- EXERCISE BRIEF: Update everything from the line containing "How do I perform: Open" down to the line containing "pos(1410,383)" by replacing "Madrid" with "Valencia", leaving all else in those lines unchanged, and return only those lines.

- WORKING DATA:
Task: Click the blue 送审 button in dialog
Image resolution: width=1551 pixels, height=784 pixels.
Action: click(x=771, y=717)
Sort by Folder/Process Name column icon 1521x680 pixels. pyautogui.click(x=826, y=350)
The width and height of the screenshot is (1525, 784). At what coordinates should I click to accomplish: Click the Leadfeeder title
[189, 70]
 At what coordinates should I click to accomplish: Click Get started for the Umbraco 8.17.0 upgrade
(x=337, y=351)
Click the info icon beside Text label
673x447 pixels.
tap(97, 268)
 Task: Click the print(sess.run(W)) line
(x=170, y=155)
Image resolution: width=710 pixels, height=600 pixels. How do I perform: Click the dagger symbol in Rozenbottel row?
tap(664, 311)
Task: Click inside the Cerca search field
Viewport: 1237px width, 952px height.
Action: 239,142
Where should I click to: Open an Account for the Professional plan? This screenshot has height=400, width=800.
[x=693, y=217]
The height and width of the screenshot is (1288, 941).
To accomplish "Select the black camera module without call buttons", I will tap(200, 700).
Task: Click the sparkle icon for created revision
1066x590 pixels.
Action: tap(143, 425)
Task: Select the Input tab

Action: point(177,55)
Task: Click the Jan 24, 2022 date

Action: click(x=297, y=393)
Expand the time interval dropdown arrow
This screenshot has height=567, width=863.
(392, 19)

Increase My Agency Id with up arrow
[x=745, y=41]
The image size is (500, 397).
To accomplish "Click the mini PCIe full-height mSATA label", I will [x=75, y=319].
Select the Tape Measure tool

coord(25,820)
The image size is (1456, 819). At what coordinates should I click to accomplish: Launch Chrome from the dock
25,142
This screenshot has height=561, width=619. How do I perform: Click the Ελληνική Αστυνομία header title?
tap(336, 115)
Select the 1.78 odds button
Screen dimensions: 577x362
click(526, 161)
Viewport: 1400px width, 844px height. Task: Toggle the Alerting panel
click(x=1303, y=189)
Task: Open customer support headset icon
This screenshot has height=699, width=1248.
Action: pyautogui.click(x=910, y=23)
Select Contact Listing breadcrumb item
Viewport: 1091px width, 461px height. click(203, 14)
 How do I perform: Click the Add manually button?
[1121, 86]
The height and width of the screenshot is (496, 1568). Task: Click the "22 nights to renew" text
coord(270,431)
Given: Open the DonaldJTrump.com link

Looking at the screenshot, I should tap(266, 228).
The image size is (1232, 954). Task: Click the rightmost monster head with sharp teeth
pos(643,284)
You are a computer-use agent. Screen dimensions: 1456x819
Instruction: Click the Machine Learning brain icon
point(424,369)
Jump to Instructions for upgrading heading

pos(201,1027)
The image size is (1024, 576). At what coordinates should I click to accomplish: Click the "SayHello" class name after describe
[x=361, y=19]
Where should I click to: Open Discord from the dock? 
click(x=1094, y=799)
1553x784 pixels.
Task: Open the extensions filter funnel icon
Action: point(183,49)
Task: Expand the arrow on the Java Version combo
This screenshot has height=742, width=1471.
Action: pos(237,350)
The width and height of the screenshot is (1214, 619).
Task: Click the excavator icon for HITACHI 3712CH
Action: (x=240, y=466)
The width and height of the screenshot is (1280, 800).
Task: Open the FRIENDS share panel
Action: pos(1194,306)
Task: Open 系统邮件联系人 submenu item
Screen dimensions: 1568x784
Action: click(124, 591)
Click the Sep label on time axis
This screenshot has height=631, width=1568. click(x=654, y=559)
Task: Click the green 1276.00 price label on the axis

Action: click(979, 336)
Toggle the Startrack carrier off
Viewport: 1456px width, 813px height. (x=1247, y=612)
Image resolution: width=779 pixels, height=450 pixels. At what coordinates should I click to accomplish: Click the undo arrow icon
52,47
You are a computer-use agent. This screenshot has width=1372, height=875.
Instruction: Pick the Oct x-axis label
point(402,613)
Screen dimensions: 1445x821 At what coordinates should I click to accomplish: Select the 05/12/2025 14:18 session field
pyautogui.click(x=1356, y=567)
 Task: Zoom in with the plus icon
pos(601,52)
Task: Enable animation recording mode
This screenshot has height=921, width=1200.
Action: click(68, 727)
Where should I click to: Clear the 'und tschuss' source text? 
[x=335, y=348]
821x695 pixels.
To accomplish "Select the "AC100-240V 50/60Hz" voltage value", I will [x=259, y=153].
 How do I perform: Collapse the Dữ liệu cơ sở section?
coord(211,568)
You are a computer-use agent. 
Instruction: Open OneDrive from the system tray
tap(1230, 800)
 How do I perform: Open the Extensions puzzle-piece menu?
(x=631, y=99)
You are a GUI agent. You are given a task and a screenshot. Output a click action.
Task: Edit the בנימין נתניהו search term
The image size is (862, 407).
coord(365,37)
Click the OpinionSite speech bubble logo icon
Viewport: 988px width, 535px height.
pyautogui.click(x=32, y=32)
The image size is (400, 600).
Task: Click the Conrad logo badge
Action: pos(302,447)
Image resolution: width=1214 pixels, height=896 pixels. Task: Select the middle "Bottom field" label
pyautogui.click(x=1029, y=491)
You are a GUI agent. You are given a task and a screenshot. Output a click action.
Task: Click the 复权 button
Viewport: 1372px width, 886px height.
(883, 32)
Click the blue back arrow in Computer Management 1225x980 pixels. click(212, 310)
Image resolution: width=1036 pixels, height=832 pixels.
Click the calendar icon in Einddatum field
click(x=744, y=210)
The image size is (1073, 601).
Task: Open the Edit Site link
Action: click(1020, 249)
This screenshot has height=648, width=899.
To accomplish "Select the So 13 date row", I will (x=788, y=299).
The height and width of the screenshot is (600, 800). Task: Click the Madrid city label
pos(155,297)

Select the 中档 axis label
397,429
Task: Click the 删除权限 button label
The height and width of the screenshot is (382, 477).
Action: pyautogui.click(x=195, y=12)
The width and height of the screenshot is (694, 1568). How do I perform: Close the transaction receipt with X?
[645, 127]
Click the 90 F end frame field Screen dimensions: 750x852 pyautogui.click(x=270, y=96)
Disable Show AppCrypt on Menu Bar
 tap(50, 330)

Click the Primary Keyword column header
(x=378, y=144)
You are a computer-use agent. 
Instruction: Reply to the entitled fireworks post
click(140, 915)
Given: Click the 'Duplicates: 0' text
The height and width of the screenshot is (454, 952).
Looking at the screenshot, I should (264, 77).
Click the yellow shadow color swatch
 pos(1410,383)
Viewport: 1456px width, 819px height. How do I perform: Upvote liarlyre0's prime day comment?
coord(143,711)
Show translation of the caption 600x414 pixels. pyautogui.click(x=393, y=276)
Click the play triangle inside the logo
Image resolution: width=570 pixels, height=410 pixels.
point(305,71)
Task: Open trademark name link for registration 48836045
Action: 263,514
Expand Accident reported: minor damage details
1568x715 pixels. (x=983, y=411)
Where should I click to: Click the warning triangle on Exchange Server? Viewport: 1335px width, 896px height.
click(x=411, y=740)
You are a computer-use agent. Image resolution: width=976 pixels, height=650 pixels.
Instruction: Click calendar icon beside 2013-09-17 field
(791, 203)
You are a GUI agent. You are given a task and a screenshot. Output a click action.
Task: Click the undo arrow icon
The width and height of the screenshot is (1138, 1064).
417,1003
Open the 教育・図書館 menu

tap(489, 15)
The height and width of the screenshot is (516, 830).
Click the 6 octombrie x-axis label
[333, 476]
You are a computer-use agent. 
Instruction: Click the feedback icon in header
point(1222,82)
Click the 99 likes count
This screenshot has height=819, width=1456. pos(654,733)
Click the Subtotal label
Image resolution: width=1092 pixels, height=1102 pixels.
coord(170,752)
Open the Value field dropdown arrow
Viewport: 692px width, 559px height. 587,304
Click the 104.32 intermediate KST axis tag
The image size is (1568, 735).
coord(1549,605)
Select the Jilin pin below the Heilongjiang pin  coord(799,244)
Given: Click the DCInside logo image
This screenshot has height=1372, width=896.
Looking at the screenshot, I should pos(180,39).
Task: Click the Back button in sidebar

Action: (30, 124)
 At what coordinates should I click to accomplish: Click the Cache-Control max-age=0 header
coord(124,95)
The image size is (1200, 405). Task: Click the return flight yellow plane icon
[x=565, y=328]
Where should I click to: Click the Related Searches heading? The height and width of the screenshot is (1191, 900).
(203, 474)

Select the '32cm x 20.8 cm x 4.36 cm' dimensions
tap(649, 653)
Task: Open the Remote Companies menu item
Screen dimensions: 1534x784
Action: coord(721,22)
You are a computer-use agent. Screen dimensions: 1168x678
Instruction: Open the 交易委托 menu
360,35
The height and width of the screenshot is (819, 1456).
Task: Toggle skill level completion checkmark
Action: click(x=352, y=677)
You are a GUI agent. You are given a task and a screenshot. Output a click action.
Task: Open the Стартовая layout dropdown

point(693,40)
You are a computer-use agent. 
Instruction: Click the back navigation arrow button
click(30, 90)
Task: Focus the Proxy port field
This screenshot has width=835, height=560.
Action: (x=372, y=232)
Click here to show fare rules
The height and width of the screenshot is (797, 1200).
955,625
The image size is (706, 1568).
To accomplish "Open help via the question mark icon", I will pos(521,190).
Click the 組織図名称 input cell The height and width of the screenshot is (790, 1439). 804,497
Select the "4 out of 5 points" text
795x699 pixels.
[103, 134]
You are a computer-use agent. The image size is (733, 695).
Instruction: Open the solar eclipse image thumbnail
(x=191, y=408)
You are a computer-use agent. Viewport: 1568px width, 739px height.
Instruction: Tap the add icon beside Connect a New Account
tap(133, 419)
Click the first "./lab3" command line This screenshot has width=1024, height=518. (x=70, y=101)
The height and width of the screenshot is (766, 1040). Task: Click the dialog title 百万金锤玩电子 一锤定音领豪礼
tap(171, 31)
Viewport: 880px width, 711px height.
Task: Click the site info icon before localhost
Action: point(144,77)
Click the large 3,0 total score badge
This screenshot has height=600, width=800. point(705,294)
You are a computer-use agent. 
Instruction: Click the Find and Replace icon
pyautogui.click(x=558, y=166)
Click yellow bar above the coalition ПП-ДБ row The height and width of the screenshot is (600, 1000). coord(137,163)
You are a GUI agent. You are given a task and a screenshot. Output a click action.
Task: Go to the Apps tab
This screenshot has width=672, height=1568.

- TASK OUTPUT:
 How do I perform: Open the Extensions puzzle-piece menu?
(x=631, y=99)
You are a GUI agent. You are given a task and a screenshot. Output a click action.
Task: Edit the בנימין נתניהו search term
The image size is (862, 407).
coord(365,37)
Click the OpinionSite speech bubble logo icon
Viewport: 988px width, 535px height.
pyautogui.click(x=32, y=32)
The image size is (400, 600).
Task: Click the Conrad logo badge
Action: pos(302,447)
Image resolution: width=1214 pixels, height=896 pixels. Task: Select the middle "Bottom field" label
pyautogui.click(x=1029, y=491)
You are a GUI agent. You are given a task and a screenshot. Output a click action.
Task: Click the 复权 button
Viewport: 1372px width, 886px height.
(883, 32)
Click the blue back arrow in Computer Management 1225x980 pixels. click(212, 310)
Image resolution: width=1036 pixels, height=832 pixels.
Click the calendar icon in Einddatum field
click(x=744, y=210)
The image size is (1073, 601).
Task: Open the Edit Site link
Action: click(1020, 249)
This screenshot has height=648, width=899.
To accomplish "Select the So 13 date row", I will (x=788, y=299).
The height and width of the screenshot is (600, 800). Task: Click the Valencia city label
pos(155,297)

Select the 中档 axis label
397,429
Task: Click the 删除权限 button label
The height and width of the screenshot is (382, 477).
Action: pyautogui.click(x=195, y=12)
The width and height of the screenshot is (694, 1568). How do I perform: Close the transaction receipt with X?
[645, 127]
Click the 90 F end frame field Screen dimensions: 750x852 pyautogui.click(x=270, y=96)
Disable Show AppCrypt on Menu Bar
 tap(50, 330)

Click the Primary Keyword column header
(x=378, y=144)
You are a computer-use agent. 
Instruction: Reply to the entitled fireworks post
click(140, 915)
Given: Click the 'Duplicates: 0' text
The height and width of the screenshot is (454, 952).
Looking at the screenshot, I should (264, 77).
Click the yellow shadow color swatch
 pos(1410,383)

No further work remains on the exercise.